Description: Learn how to integrate MongoDB with Spring Data in a simple and easy way. This first part of the series covers getting started with Spring Data, modeling your data, and using MongoRepository to perform basic CRUD operations.
If you are a Java developer who is passionate about MongoDB and Spring, I have good news: You're in the right place.
This series of articles will explore how to integrate MongoDB with Spring Data in a very simple and easy way. The main idea is to have a vision of how to take the first step and, at the same time, evolve our knowledge by exploring the capabilities that Spring Data offers us.
By the end of this series, you'll have a clear understanding of the differences between MongoRepository and MongoTemplate, know when to use each one, and be able to create complex queries while improving their performance by using indexes.
Pre-requisites
-
MongoDB Atlas account
- Get started with MongoDB Atlas for free! If you don't already have an account, MongoDB offers a free-forever Atlas cluster.
- Java 21+
- Gradle 8.8+
- IDE of your choice
Spring Data
Spring Data is a solution that simplifies data access in databases like MongoDB. Its main goal is to provide an easy and consistent approach to working with data while preserving the unique characteristics of MongoDB. And, of course, all of this is within the Spring ecosystem.
We can perform basic CRUD operations easily, and the framework can automatically create queries based on method names, reducing the amount of boilerplate code we need to write. Some key points:
- Repository support: Spring offers us a way to communicate with MongoDB at a high level of abstraction, providing very simple CRUD operations to use.
- Query derivation: We can create quick queries using the method signature, which is ideal for those who want agility.
- Mapping and serialization: Simplify the mapping and serialization of objects through annotations.
- Aggregation framework: Spring provides support for the aggregation framework through annotations and also through the aggregation class itself.
- Auto-index-Creation: We have the option to work with indexes managed by Spring itself (we will explore this in more detail in the second series of this article).
The business model
To explore the capabilities of Spring, we will define a data model where we will work with transactions between bank accounts. Our model will ultimately deliver a document like this:
{
"id": "672182814338f60133ee26e1",
"transactionType": "Debit",
"amount": 888.0,
"currency": "USD",
"status": "In Progress",
"description": "Transfer to Ricardo",
"createdAt": "2024-10-09T14:00:00",
"accountDetails": {
"originator": {
"accountNumber": "2376543213",
"name": "Maria",
"bank": "Bank G"
},
"beneficiary": {
"accountNumber": "2234987651",
"name": "Ricardo Mello",
"bank": "Bank V"
}
}
}
As you can see, we have several types of fields and subdocuments, which will be very useful for exploring our queries.

→ **Recorded information**
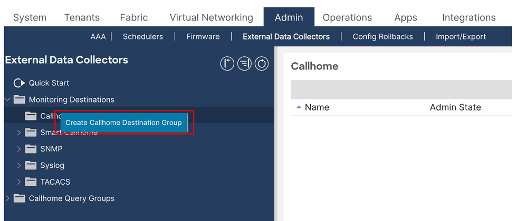Collapse the Monitoring Destinations tree node
Screen dimensions: 527x221
(x=7, y=99)
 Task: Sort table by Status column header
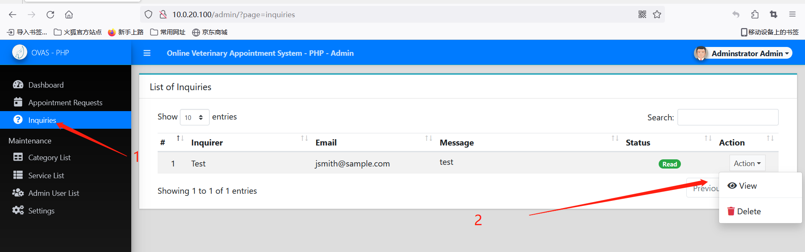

→ **Brief A**
In the Spring Data article, which version of Gradle is required as a prerequisite?
→ **Brief B**
Name every key point of Spring Data that the Spring Data article lists.
→ **Brief C**
Proceed with the Spring Data article from its last sentence.

→ **Final result A**
Gradle 8.8+

→ **Final result B**
Repository support, query derivation, mapping and serialization, aggregation framework, auto-index-creation

→ **Final result C**
The Java application
To build our application, let's use Spring Initializr using the following options:
- Project: Gradle - Kotlin
- Language: Java
- Spring Boot: The latest version
We'll also add the following dependencies:
- Lombok: This simplifies code by automatically generating boilerplate code, like getters and setters.
- Spring Web: We'll use this to create endpoints for our application.
- Spring Data MongoDB: We'll use this to store data in flexible, JSON-like (BSON) documents.
After that, simply click on "Generate" and open the project in your favorite IDE (I'm using IntelliJ).
Setting up the application
To connect to MongoDB using Spring, we'll use the application.properties file and define the following variables:
spring.application.name=SpringShop
spring.data.mongodb.uri=<YOUR_CONNECTION_STRING>
spring.data.mongodb.database=springshop
The transaction class
Next, we will create our transaction class (based on our business model). To do this, simply create a class as follows:
package com.mongodb;
import lombok.Data;
import org.springframework.data.annotation.Id;
import org.springframework.data.mongodb.core.mapping.Document;
import java.time.LocalDateTime;
@Document(collection = "transactions")
@Data
public class Transaction {
@Id
private String id;
private String transactionType;
private Double amount;
private String currency;
private String status;
private String description;
private LocalDateTime createdAt;
private AccountDetails accountDetails;
public record AccountDetails(Originator originator, Beneficiary beneficiary) {}
public record Originator(String accountNumber, String name, String bank) {}
public record Beneficiary(String accountNumber, String name, String bank) {}
}
The transaction class is quite simple and includes the information from our model. Here, we have three annotations that I would like to discuss:
-
@Document: This indicates to Spring that this class is a MongoDB document. -
@Data: This is a Lombok annotation that generates boilerplate code such as getters, setters,toString,equals, andhashCodemethods. -
@Id: This will automatically generate an_id(ObjectId) for us.
MongoTemplate and MongoRepository
Before we move on to communication with MongoDB, we need to talk about the level of abstraction. MongoTemplate and MongoRepository are both part of Spring Data and offer different levels of abstraction for interacting with MongoDB.
While MongoRepository is designed for those who want faster development, MongoTemplate is better suited for those who need more flexibility.
| MongoTemplate | MongoRepository |
|---|---|
| Low-level abstraction | High-level abstraction |
| When you require precise control over MongoDB operations | When you want Spring Data to automatically create queries for you |
| When you need to run complex queries or aggregations | When you need basic CRUD operations |
| When you need to do custom updates or bulk actions | When you prefer simplicity and convention over configuration |
Alright, now that we can differentiate between them, we can choose one (or both) to work with.
TransactionRepository
Now, it's time to create our class that will handle communication with MongoDB. In this first part, we'll focus on simplicity and efficiency and use the MongoRepository interface provided by Spring. To do this, create a class called TransactionRepository as shown below:
package com.mongodb;
import org.springframework.data.mongodb.repository.MongoRepository;
import org.springframework.stereotype.Repository;
@Repository
public interface TransactionRepository extends MongoRepository<Transaction, String> {}
In this example, we're extending the MongoRepository interface, which allows us to inherit several powerful features provided by Spring Data that we can apply to our Transaction entity.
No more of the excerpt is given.